Burch is a first aid CPR instructor through Red Cross, “a passionate and caring man who wants to save lives,” Barry said. As director of the nonprofit organization Project Heartbeat, Burch has acquired and distributed 70 defibrillators in key locations throughout Wallowa County in the past nine years. He also placed defibrillators on the Eagle Cap Excursion Train and at the Elgin train depot. He heads up the first responder team for these remote excursions.

When Barry contacted Burch about getting defibrillators for his rescue volunteers, Burch responded favorably because the request fit the mission of Project Heartbeat — to make accessible and place defibrillators in key locations. Burch also had a good medical equipment supplier to help him do that.

“Since I purchase so many AEDs, I’m able to get them from my medical supplier from Tennessee at a good rate,” Burch said. “I was able to give the Imbler fire department a very good buy.”

A new defibrillator can cost about $1,700, but Burch purchased Imbler’s equipment for about half that price because they are factory recertified and refurbished units. It takes only one medic to operate a defibrillator, so the price break allowed for 12 of the 14 Imbler responders to have his or her own machine to take on medical calls in the field.

“We get 60 medical calls a year, and about 20 percent of those are cardiac related,” Barry said. “A few of those are pulseless applications that we need to try fibrillation on. If we’re there within 10 minutes and do really good CPR, oxygenate that heart and give them a good (defibrillator) shock, that starts that heart back up.”

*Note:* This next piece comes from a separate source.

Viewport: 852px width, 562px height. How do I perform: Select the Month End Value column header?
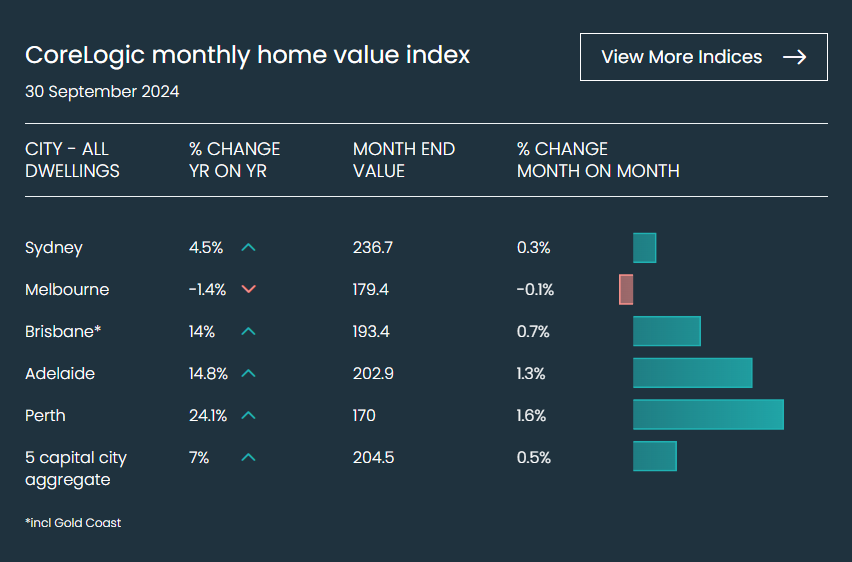[403, 160]
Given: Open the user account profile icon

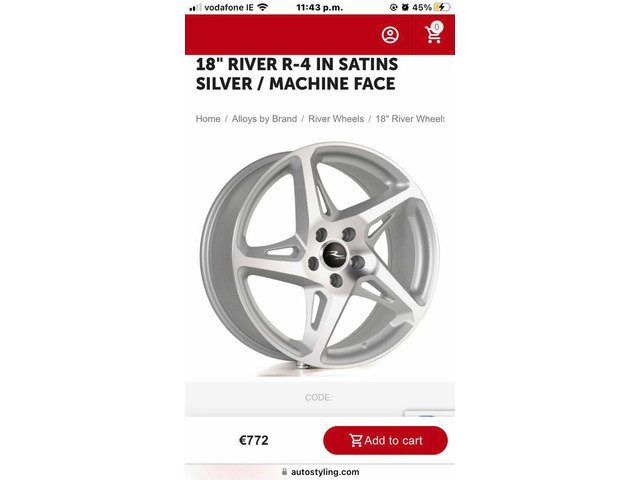Looking at the screenshot, I should pyautogui.click(x=390, y=35).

Forrest Warren, the Imbler Quick Response Team trainer, knows the importance of those critical first 10 minutes.

“With people having sudden cardiac arrest, it’s all about time,” Warren said. “Survival rates are really good if you can get to the patient in less than 10 minutes. Within a couple of minutes is even better.”

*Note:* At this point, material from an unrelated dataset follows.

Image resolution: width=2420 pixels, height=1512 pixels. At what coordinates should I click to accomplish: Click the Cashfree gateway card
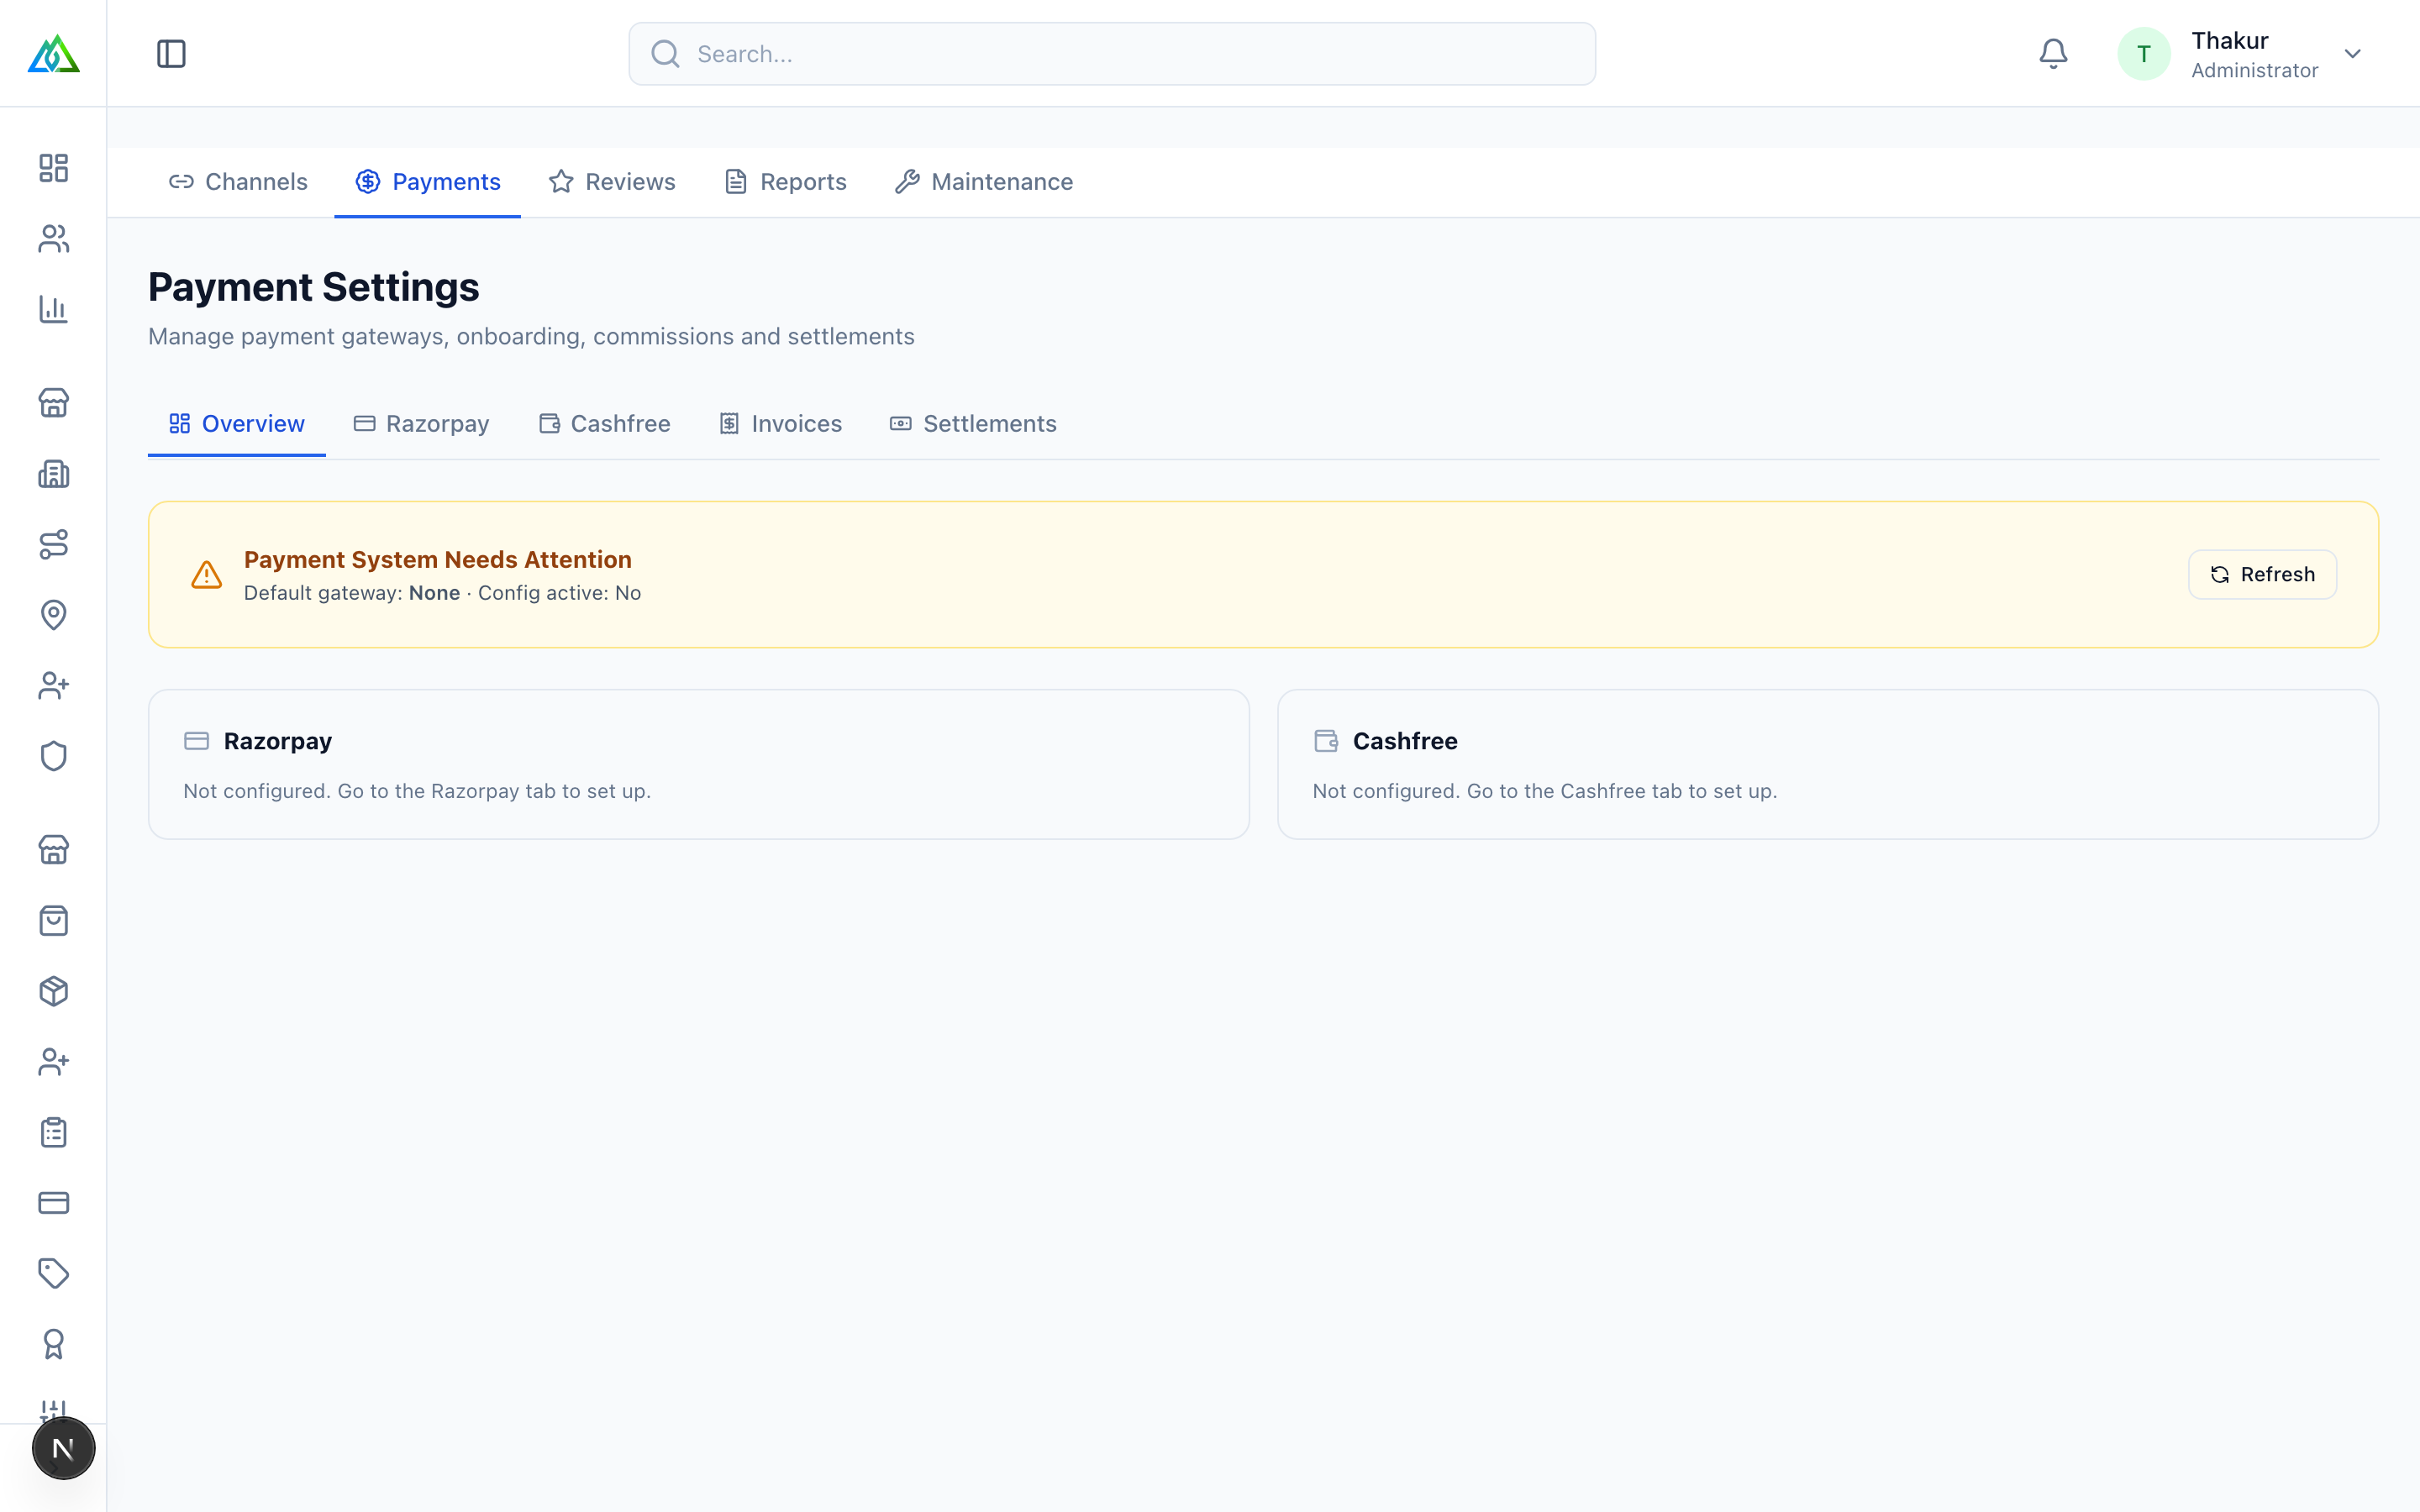coord(1827,764)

In the past, Imbler’s first responders would have to hurry to the Imbler fire house first, Warren said, and get the big defibrillator unit and trauma equipment before driving out to the patient, but by then it was almost always too late. The solution was to have more defibrillators accessible to trained responders.

“Each responder has his or her own trauma bag, oxygen and now also a defibrillator in their personal vehicle, so they are the full mobile package,” Warren said.

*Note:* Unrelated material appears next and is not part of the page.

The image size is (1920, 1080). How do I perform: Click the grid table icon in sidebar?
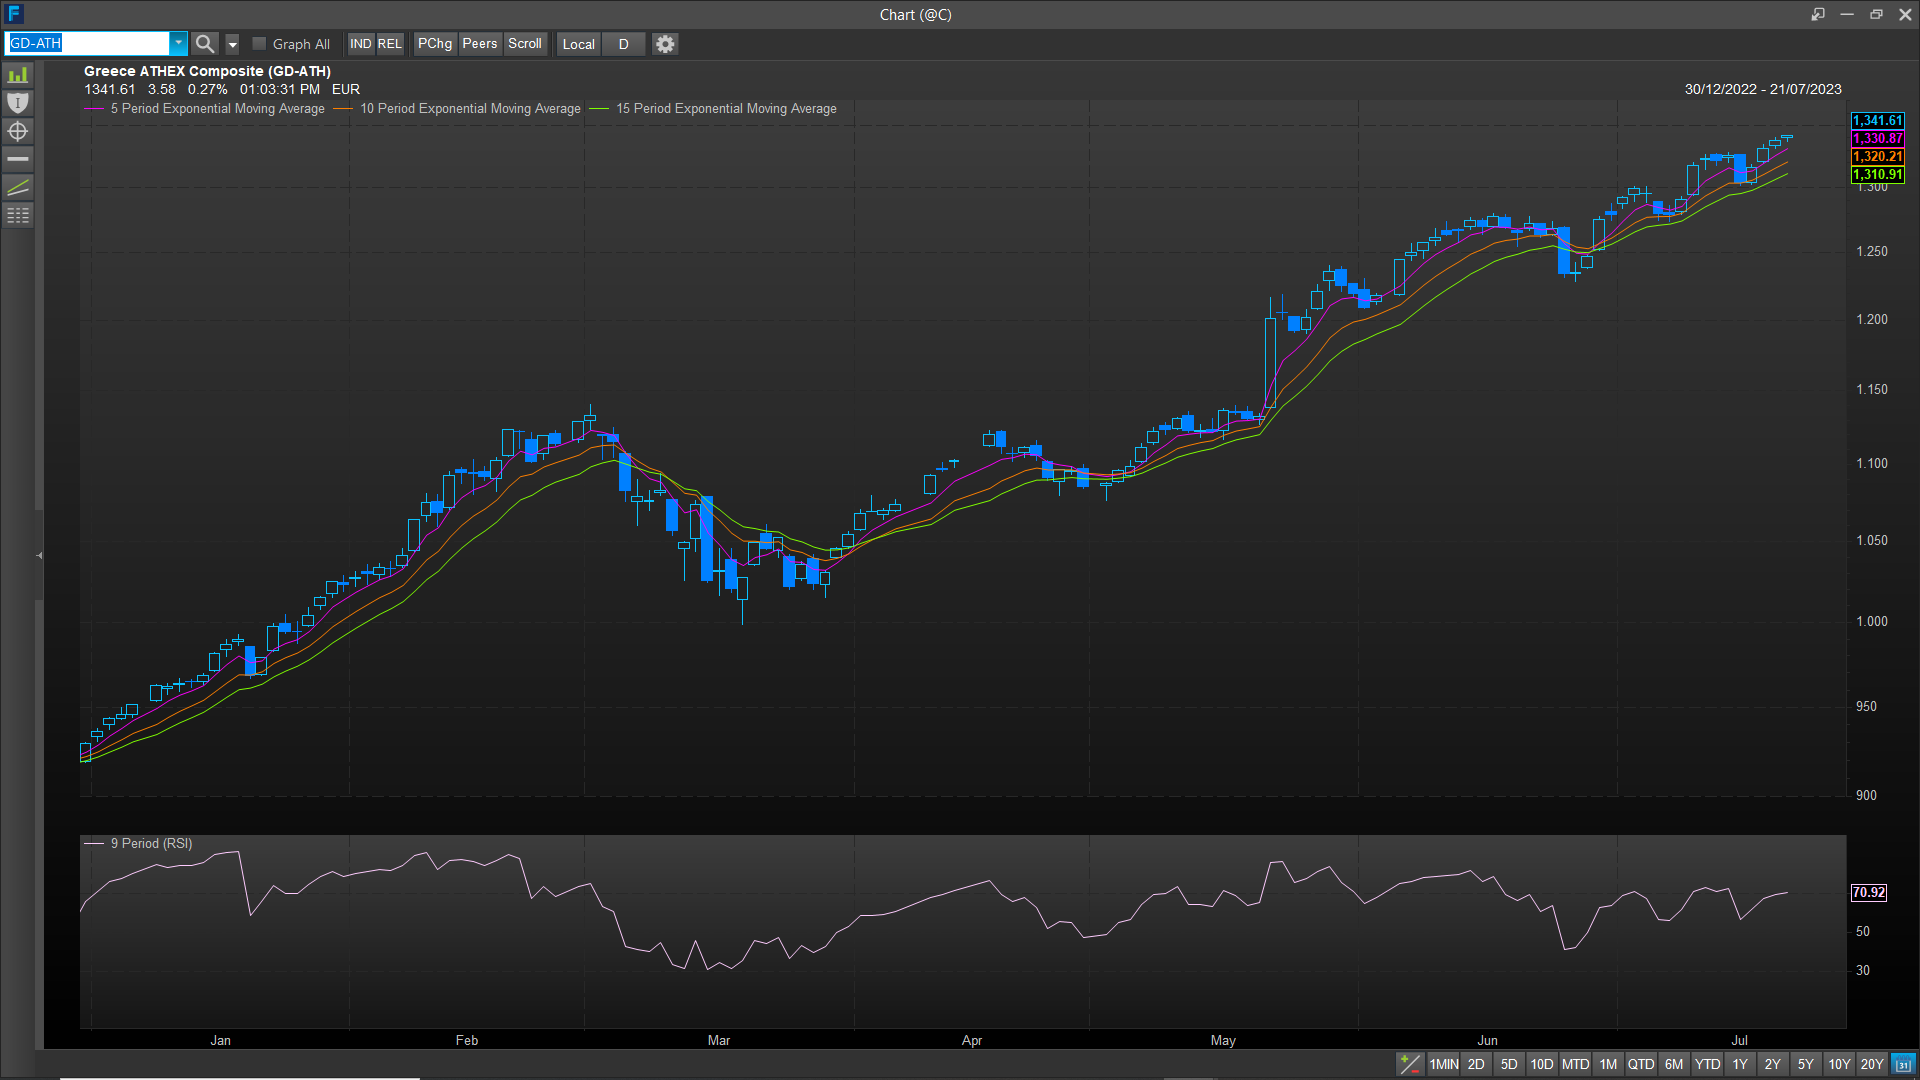(18, 216)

The defibrillators have audio and visual prompts that guide the responder through the steps of chest compressions, and then it analyzes whether a shock is needed to restore natural heart rhythm. It also has a screen that shows the patient’s heartbeat rhythms, which the responder is trained to read.

When sudden cardiac arrest occurs, only half of the victims will need a shock, but all victims will require cardiopulmonary resuscitation, and a portable defibrillator helps responders do both effectively. The Imbler Quick Response Team members feel much better equipped to do that now, Warren said.